(Text and element pointing records)
--- --- ---
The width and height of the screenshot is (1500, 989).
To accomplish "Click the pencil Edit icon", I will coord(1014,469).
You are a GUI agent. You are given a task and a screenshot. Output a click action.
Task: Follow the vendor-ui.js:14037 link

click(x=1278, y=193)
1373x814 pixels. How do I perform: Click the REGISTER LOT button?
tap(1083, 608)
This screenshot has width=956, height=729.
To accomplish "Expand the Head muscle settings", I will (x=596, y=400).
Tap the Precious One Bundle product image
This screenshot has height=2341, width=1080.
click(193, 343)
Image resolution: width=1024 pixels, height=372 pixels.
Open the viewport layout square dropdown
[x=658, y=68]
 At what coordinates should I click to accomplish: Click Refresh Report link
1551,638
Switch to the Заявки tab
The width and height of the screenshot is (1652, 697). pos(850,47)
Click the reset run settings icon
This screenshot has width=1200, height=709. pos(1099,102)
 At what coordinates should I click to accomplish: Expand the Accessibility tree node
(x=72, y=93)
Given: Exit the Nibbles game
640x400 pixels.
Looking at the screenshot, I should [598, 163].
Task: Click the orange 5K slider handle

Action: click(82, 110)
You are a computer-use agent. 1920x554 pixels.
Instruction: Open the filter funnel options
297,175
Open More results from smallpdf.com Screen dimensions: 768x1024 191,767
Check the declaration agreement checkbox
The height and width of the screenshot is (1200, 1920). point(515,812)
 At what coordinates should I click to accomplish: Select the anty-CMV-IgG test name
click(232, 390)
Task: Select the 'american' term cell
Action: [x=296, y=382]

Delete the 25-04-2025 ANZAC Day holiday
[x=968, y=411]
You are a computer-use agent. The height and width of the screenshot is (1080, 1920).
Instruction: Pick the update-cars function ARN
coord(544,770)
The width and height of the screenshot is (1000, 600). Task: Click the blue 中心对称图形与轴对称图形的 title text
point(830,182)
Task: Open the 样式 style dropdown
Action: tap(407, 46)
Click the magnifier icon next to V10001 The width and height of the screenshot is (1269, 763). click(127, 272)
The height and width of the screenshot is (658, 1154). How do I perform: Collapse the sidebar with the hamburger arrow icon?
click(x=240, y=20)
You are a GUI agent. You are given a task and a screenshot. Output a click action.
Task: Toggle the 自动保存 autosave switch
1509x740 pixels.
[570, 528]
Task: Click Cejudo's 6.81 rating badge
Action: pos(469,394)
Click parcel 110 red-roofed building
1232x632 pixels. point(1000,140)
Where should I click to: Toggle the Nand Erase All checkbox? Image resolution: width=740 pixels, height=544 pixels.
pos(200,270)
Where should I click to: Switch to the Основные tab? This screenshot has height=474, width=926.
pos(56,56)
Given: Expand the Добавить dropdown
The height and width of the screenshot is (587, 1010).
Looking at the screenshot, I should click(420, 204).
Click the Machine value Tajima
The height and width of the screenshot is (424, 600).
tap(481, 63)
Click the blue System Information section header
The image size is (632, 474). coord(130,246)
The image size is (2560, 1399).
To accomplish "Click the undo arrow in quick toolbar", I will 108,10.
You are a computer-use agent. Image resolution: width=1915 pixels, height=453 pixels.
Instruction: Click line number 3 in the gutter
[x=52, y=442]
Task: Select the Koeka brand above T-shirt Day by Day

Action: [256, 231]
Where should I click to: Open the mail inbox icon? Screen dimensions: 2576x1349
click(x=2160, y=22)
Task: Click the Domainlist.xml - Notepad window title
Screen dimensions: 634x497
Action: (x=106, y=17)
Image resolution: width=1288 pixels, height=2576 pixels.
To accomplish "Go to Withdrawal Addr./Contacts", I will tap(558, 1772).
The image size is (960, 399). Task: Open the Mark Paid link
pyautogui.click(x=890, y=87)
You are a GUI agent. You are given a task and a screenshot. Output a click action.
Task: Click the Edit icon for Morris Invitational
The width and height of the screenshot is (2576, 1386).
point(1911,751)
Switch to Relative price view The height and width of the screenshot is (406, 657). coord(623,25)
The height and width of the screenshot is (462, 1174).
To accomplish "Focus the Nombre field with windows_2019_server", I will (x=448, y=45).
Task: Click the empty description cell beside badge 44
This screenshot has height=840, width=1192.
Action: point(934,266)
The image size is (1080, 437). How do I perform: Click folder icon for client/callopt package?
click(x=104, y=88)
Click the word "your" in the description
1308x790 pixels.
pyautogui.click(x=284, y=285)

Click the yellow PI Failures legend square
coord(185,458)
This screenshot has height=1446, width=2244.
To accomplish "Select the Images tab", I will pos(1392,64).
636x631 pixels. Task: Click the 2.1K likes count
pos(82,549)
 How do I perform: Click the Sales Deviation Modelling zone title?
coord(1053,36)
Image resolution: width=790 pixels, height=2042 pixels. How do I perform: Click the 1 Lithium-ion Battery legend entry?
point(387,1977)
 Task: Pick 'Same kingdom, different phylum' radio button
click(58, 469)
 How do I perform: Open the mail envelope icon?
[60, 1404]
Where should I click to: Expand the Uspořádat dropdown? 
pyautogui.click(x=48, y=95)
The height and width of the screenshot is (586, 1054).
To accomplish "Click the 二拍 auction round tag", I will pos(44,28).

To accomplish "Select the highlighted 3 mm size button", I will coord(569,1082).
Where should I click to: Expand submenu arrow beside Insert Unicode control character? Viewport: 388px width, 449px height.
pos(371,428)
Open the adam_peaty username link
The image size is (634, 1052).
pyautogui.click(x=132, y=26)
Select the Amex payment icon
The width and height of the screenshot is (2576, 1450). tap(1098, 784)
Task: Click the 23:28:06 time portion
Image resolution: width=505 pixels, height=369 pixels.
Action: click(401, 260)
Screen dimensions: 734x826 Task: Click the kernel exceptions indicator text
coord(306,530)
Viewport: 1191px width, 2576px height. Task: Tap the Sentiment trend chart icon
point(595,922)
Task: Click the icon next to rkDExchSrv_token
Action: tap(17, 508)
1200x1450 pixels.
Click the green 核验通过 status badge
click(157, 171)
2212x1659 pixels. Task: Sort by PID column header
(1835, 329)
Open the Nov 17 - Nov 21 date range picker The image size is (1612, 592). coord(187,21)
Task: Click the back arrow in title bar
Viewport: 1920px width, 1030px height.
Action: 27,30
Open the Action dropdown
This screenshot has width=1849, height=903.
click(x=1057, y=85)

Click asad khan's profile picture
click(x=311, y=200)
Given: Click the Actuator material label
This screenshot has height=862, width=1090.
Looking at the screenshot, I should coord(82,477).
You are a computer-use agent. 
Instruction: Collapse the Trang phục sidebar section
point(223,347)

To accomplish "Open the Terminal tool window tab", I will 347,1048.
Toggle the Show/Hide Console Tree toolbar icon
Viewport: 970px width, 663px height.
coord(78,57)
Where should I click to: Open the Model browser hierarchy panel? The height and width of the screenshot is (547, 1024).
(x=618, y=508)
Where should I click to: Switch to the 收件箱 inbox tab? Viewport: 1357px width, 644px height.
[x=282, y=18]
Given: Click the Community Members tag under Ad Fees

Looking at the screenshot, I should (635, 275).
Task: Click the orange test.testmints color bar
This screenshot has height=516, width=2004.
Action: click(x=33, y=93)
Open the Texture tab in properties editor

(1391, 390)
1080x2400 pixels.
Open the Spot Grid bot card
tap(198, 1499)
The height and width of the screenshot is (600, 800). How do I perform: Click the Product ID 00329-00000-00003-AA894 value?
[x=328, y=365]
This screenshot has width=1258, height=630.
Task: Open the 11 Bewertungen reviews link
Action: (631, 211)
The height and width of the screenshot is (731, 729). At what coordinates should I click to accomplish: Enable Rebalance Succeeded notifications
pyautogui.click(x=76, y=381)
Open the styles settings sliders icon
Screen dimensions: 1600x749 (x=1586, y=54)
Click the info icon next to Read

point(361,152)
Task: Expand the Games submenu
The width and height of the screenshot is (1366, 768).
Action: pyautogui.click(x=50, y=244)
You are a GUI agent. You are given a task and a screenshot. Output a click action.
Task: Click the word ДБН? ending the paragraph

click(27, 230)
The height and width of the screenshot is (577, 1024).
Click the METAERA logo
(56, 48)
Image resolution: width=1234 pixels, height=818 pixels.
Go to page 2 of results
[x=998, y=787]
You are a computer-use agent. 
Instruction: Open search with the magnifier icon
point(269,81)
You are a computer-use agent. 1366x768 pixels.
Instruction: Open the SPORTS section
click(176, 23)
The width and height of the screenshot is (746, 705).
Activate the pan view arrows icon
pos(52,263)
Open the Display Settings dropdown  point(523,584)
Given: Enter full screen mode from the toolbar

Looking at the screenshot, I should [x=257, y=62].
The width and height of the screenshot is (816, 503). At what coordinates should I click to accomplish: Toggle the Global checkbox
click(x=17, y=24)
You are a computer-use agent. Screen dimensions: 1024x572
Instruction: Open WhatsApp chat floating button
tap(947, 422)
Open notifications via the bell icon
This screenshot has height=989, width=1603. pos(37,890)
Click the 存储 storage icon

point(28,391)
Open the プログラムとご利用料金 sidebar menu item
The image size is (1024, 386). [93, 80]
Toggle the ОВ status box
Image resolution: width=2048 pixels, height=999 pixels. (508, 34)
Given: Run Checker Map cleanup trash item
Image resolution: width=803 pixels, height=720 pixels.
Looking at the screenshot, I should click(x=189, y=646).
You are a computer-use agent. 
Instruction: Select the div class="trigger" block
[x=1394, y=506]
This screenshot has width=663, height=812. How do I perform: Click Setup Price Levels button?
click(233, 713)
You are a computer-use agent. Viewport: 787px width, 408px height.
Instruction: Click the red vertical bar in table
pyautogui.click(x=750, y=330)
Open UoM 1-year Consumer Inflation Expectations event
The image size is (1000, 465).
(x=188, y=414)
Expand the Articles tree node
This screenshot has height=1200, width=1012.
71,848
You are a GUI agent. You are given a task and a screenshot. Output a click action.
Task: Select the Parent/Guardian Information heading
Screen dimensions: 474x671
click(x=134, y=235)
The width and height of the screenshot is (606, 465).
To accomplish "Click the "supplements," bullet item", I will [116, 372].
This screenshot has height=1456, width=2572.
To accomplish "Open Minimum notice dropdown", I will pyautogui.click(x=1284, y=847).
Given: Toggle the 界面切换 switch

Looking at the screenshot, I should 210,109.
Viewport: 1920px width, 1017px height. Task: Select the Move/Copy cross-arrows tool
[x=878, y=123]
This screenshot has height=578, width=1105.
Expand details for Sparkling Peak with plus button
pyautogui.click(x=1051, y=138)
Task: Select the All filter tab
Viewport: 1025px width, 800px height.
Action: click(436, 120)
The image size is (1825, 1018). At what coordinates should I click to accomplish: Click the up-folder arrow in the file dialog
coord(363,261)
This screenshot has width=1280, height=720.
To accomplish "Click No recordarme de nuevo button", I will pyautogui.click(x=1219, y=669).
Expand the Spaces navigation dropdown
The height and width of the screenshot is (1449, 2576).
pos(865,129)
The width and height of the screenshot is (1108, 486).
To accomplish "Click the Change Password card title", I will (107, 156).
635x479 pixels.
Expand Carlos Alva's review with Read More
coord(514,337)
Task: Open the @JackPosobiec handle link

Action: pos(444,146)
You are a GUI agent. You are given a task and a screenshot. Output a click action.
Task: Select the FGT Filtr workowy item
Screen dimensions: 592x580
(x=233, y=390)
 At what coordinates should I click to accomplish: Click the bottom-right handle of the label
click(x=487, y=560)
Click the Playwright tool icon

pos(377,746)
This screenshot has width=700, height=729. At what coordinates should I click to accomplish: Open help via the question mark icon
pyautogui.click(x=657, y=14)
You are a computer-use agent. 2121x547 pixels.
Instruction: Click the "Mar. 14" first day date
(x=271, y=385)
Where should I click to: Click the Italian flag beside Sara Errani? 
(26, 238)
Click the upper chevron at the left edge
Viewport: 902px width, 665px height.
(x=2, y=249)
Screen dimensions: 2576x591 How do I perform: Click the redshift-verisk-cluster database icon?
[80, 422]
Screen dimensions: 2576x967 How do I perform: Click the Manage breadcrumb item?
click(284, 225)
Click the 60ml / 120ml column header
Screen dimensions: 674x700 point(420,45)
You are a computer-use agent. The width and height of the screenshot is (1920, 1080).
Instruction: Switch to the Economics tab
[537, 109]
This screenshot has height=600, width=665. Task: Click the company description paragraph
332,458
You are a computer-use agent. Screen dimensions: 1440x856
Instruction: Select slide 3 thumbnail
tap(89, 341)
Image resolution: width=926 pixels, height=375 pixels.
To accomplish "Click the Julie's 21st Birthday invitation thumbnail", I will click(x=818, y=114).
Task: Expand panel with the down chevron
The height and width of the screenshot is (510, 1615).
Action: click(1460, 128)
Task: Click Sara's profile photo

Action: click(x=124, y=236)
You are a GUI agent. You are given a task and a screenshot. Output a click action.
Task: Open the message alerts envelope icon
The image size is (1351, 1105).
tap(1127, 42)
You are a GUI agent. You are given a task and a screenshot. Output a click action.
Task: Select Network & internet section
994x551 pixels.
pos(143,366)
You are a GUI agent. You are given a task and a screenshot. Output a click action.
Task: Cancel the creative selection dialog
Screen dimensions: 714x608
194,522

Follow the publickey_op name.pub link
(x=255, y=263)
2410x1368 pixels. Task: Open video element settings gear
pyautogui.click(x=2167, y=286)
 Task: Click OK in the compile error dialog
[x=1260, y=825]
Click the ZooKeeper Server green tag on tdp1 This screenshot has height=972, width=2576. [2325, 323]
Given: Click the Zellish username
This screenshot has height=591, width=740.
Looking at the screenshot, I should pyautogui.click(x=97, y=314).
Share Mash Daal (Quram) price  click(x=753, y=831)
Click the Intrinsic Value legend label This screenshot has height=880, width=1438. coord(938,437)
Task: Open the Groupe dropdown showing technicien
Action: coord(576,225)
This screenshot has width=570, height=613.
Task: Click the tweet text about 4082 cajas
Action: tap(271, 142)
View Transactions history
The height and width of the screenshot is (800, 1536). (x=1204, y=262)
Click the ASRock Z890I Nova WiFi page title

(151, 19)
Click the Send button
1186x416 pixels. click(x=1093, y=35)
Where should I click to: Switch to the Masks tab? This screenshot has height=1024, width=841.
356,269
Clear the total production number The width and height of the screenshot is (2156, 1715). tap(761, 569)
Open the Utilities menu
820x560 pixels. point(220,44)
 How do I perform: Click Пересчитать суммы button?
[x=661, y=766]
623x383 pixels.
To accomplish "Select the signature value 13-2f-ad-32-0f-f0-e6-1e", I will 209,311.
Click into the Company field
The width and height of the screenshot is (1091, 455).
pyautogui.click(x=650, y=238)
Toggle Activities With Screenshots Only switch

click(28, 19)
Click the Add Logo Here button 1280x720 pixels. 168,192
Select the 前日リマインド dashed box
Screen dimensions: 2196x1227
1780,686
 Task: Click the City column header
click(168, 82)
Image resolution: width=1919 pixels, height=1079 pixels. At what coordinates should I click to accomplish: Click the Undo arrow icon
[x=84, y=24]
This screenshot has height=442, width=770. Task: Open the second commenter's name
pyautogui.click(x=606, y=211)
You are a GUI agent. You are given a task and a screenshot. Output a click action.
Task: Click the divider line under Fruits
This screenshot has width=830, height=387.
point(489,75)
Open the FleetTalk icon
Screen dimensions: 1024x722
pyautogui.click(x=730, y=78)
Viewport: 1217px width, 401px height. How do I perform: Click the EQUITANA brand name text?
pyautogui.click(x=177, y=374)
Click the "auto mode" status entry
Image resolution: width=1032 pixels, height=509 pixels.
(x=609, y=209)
--- --- ---
## TASK OBJECTIVE
Reproduce the rows above verbatim, beginning with the line that contains "Where should I click to: Open the Model" and continuing through the line that contains "Looking at the screenshot, I should (635, 275).".

## EXERCISE RESPONSE
Where should I click to: Open the Model browser hierarchy panel? The height and width of the screenshot is (547, 1024).
(x=618, y=508)
Where should I click to: Switch to the 收件箱 inbox tab? Viewport: 1357px width, 644px height.
[x=282, y=18]
Given: Click the Community Members tag under Ad Fees

Looking at the screenshot, I should (635, 275).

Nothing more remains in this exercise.